**What the exercise asks**
All of the data should be restated exactly as it stands.

**Given data**
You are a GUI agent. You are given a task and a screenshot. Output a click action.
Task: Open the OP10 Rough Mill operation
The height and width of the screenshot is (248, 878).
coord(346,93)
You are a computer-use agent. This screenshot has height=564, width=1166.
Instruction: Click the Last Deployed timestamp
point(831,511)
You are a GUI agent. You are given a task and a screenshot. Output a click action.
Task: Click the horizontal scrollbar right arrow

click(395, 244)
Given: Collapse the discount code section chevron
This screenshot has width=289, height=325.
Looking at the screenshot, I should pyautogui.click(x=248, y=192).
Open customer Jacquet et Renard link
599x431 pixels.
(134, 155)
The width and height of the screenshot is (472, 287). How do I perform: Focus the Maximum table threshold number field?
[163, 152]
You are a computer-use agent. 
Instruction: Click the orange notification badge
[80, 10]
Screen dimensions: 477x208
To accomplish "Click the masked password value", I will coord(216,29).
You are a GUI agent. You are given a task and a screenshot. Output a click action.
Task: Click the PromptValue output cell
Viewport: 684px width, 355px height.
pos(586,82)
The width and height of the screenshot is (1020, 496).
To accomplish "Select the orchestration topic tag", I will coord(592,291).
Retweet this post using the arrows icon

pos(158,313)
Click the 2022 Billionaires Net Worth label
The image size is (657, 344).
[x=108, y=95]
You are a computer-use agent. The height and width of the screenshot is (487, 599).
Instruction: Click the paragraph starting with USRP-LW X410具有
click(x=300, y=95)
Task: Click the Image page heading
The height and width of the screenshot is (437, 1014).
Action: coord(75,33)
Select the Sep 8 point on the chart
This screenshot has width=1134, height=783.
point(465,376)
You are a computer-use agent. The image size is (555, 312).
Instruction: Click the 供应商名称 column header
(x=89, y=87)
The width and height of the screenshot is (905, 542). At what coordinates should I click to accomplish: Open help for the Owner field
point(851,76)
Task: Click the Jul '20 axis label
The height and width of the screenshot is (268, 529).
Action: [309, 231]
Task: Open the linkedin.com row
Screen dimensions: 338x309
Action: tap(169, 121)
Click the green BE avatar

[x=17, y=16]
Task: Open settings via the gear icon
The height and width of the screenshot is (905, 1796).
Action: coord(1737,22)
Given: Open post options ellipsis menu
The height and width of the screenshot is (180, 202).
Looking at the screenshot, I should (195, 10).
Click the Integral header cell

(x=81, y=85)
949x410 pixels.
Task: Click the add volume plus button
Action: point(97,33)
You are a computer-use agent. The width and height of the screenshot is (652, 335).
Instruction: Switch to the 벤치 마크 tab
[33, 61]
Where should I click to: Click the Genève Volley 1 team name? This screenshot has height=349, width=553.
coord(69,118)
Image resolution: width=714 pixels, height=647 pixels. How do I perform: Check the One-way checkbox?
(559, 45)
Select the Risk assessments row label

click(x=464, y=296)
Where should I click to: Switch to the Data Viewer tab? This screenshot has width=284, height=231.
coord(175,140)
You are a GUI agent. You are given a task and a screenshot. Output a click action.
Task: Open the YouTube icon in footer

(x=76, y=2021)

**Response area**
You are a GUI agent. You are given a task and a screenshot. Output a click action.
Task: Open the OP10 Rough Mill operation
The height and width of the screenshot is (248, 878).
coord(346,93)
You are a computer-use agent. This screenshot has height=564, width=1166.
Instruction: Click the Last Deployed timestamp
point(831,511)
You are a GUI agent. You are given a task and a screenshot. Output a click action.
Task: Click the horizontal scrollbar right arrow

click(395, 244)
Given: Collapse the discount code section chevron
This screenshot has width=289, height=325.
Looking at the screenshot, I should pyautogui.click(x=248, y=192).
Open customer Jacquet et Renard link
599x431 pixels.
(134, 155)
The width and height of the screenshot is (472, 287). How do I perform: Focus the Maximum table threshold number field?
[163, 152]
You are a computer-use agent. 
Instruction: Click the orange notification badge
[80, 10]
Screen dimensions: 477x208
To accomplish "Click the masked password value", I will coord(216,29).
You are a GUI agent. You are given a task and a screenshot. Output a click action.
Task: Click the PromptValue output cell
Viewport: 684px width, 355px height.
pos(586,82)
The width and height of the screenshot is (1020, 496).
To accomplish "Select the orchestration topic tag", I will coord(592,291).
Retweet this post using the arrows icon

pos(158,313)
Click the 2022 Billionaires Net Worth label
The image size is (657, 344).
[x=108, y=95]
You are a computer-use agent. The height and width of the screenshot is (487, 599).
Instruction: Click the paragraph starting with USRP-LW X410具有
click(x=300, y=95)
Task: Click the Image page heading
The height and width of the screenshot is (437, 1014).
Action: coord(75,33)
Select the Sep 8 point on the chart
This screenshot has width=1134, height=783.
point(465,376)
You are a computer-use agent. The image size is (555, 312).
Instruction: Click the 供应商名称 column header
(x=89, y=87)
The width and height of the screenshot is (905, 542). At what coordinates should I click to accomplish: Open help for the Owner field
point(851,76)
Task: Click the Jul '20 axis label
The height and width of the screenshot is (268, 529).
Action: [309, 231]
Task: Open the linkedin.com row
Screen dimensions: 338x309
Action: tap(169, 121)
Click the green BE avatar

[x=17, y=16]
Task: Open settings via the gear icon
The height and width of the screenshot is (905, 1796).
Action: coord(1737,22)
Given: Open post options ellipsis menu
The height and width of the screenshot is (180, 202).
Looking at the screenshot, I should (195, 10).
Click the Integral header cell

(x=81, y=85)
949x410 pixels.
Task: Click the add volume plus button
Action: point(97,33)
You are a computer-use agent. The width and height of the screenshot is (652, 335).
Instruction: Switch to the 벤치 마크 tab
[33, 61]
Where should I click to: Click the Genève Volley 1 team name? This screenshot has height=349, width=553.
coord(69,118)
Image resolution: width=714 pixels, height=647 pixels. How do I perform: Check the One-way checkbox?
(559, 45)
Select the Risk assessments row label

click(x=464, y=296)
Where should I click to: Switch to the Data Viewer tab? This screenshot has width=284, height=231.
coord(175,140)
You are a GUI agent. You are given a task and a screenshot. Output a click action.
Task: Open the YouTube icon in footer

(x=76, y=2021)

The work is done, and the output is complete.